Therefore, do you think our setup will be very accurate? We don’t need fantastic accuracy, but if the opamp output voltage is more than 10% away from what it should be, then that may be a problem.

I don't see any problems. The opamp is overkill for this kind of application, but should work fine. Note that LT, Unitrode (TI), and Maxim make integrated high-side current monitor ICs, some with the shunt resistor built-in.

ak
 
From the datasheet: "Input Common Mode Range Includes Both Rails"

The input offset voltage and current change notably above 3.5V CM. If the offset voltage/current are larger than you'd like, you can just put an extra 1k resistor from each input to ground to reduce the CMV and adjust the 10k resistors if necessary.
 
From the datasheet: "Input Common Mode Range Includes Both Rails"
thanks, but then why do they only quote CMRR up to 3.5v when the rail is 5v......3.5v is not "rail to rail" when rail is 5v.

also will the instrumentation amp version be more accurate?

purpose is to measure battery current as the converter actually regulates the discharge current of the battery.
 
1. Probably because the CMRR degrades with higher input voltages, something they don't want to tout. Given your accuracy requirement, don't care.

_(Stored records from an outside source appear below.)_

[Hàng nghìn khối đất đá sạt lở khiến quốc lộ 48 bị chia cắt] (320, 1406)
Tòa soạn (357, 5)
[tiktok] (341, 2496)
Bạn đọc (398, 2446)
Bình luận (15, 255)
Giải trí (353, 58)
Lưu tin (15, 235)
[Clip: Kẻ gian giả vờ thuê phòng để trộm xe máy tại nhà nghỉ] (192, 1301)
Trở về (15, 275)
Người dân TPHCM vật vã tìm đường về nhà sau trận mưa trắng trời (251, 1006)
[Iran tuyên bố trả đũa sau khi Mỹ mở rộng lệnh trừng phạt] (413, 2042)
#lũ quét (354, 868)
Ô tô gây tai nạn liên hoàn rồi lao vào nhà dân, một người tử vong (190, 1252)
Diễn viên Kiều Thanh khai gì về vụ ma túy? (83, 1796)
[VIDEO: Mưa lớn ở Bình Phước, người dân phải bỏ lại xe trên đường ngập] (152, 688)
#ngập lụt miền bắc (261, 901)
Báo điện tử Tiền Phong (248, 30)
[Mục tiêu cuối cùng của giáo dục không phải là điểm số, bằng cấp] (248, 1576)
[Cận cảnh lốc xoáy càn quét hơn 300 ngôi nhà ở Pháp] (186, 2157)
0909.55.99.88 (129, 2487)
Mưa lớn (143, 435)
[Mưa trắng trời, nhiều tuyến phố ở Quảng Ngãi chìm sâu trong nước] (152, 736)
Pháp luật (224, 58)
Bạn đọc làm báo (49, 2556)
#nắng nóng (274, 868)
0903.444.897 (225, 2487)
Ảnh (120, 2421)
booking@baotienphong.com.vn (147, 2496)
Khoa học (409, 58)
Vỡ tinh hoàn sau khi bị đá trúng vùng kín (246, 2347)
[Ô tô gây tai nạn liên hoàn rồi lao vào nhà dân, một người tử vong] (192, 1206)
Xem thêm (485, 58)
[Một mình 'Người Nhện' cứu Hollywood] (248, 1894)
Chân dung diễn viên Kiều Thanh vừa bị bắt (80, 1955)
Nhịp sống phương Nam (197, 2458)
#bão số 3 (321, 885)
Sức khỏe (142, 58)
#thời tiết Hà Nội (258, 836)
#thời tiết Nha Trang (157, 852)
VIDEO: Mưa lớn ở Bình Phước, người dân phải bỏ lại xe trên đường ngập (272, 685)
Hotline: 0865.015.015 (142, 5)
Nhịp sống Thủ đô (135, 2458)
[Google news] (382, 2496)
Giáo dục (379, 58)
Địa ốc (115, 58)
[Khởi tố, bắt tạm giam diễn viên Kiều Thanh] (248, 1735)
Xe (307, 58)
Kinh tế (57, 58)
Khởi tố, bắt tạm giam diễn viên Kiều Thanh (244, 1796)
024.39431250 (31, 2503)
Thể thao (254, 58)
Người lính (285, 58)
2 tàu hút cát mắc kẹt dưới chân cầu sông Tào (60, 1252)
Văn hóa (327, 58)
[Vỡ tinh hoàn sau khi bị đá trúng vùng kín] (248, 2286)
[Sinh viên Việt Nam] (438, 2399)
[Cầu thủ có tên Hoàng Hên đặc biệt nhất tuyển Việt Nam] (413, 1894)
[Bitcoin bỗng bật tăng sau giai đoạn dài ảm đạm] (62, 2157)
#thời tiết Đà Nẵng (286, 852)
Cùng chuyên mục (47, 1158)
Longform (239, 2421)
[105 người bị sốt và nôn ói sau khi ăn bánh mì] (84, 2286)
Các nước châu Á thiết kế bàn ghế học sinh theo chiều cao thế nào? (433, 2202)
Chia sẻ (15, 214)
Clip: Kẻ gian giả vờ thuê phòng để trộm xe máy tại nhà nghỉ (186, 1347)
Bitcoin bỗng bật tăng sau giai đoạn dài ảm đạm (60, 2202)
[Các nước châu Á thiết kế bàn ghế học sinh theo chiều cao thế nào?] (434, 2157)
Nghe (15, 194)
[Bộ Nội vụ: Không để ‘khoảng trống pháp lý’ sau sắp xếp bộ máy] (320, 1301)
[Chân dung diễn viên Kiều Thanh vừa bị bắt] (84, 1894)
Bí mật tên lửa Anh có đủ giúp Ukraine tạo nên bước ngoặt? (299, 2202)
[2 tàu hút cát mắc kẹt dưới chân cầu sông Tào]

2. No, less accurate. It's the same opamp and presumably the same tolerance resistors. The difference between 1K and 1M input impedances to a 0.1 ohm source impedance is trivial, and overpowered by the input offset voltage errors of two additional amplifiers. The only instrumentation amplifier designs that are a measurable improvement over a well-done diff amp design are the ones that use fully integrated, laser-trimmed instrumentation amp ICs.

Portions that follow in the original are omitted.